▸ **EXERCISE PROMPT**:
Nothing but the lines from the one that contains "Given: Click the" to the end of the records should be printed, both ends included, exactly as given.

(Collected data)
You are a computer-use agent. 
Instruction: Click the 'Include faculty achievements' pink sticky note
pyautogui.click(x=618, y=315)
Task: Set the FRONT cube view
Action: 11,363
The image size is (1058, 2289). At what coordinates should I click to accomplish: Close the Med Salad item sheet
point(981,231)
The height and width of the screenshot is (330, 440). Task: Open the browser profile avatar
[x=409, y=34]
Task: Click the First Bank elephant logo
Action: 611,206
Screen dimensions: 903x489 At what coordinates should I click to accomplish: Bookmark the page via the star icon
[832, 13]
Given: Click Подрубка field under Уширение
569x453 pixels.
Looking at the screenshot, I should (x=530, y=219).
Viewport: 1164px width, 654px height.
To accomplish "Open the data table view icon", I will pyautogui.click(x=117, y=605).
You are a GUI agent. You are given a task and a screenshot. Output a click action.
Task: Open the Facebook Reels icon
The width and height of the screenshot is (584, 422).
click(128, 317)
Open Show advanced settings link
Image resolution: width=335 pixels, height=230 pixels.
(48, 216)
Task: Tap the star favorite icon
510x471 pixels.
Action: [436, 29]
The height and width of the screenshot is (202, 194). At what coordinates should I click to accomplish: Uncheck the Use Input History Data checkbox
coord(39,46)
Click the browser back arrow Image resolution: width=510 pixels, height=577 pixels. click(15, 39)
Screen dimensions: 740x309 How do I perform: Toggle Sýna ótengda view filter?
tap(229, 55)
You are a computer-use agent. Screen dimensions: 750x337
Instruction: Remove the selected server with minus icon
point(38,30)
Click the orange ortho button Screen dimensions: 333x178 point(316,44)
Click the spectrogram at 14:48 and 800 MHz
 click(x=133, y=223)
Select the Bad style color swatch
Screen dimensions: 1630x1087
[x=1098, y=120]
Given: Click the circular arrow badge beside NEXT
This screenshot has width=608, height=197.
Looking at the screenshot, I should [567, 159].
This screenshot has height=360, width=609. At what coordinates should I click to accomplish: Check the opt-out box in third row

▸ **RESPONSE BELOW**:
Given: Click the circular arrow badge beside NEXT
This screenshot has width=608, height=197.
Looking at the screenshot, I should [567, 159].
This screenshot has height=360, width=609. At what coordinates should I click to accomplish: Check the opt-out box in third row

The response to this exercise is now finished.